When one chooses to be a yoga teacher, one has to accept the fact that they will work whilst other people are having fun. It's just the way of things. There's no point running a yoga class at 9.30am on a Monday morning as very few people will have the luxury of turning up!
Working evenings never really bothers me but there is something about a Saturday morning -- a feeling of sanctity that I presume is left over from doing the Monday to Friday 9 to 5 grind for so many years. Saturday mornings used to be a time for long lie ins and cooked breakfast and reading the papers and generally doing as little as possible.
These days my Saturday mornings are spent in the company of between 6 and 8 pregnant women! If you'd told me two years ago that this would be the case I would have thought you quite mad, but in fact once I get over the intial shock of getting up early on a Saturday and preparing for the class, I think my pregnancy yoga class is my favourite to teach.
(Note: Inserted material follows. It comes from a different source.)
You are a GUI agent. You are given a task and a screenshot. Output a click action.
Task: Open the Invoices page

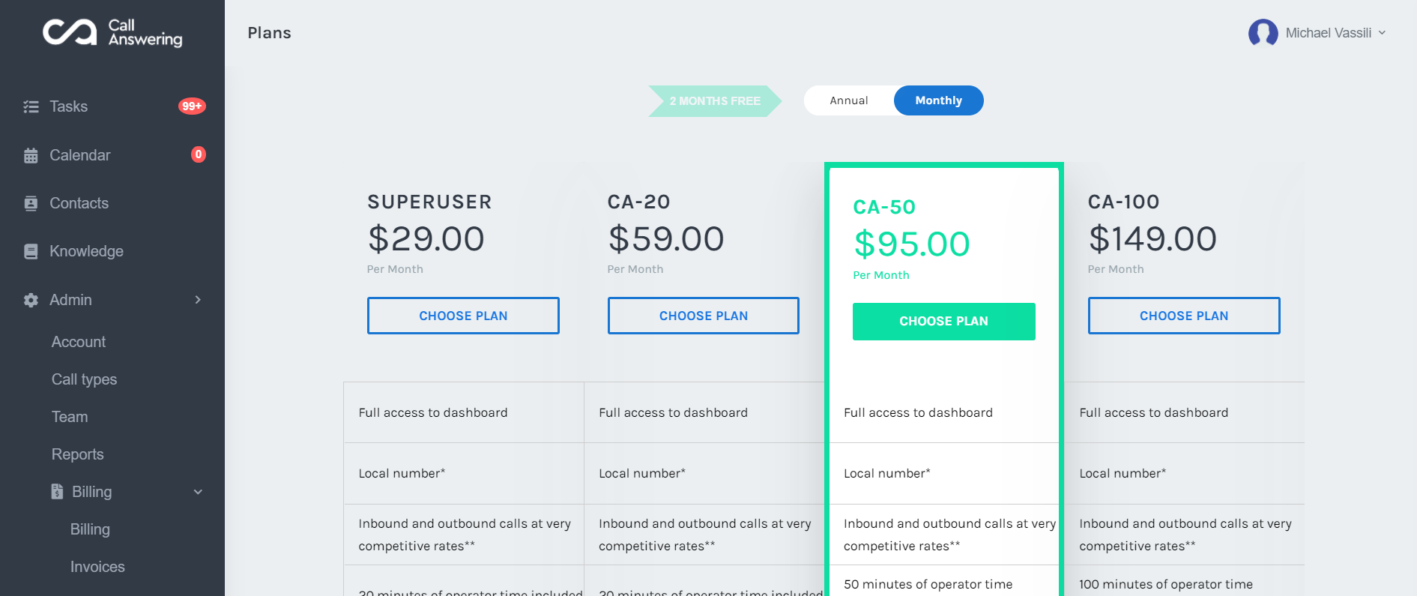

Which is probably an odd statement coming from somebody who has never been, nor has any intention to be pregnant!
Ancient wisdom seperates the stages of womanhood into: maiden, mother, crone (no, I don't particularly like the word crone either -- how about wise woman?). I guess at 34 I'm well into that "mother" aspect of womanhood. However, this does not necessarily incorporate having children of one's own. There are so many ways that this nuturing side of womanhood can be expressed:- as teachers, as childcarers, as midwives.... as pregnancy and postnatal yoga teachers.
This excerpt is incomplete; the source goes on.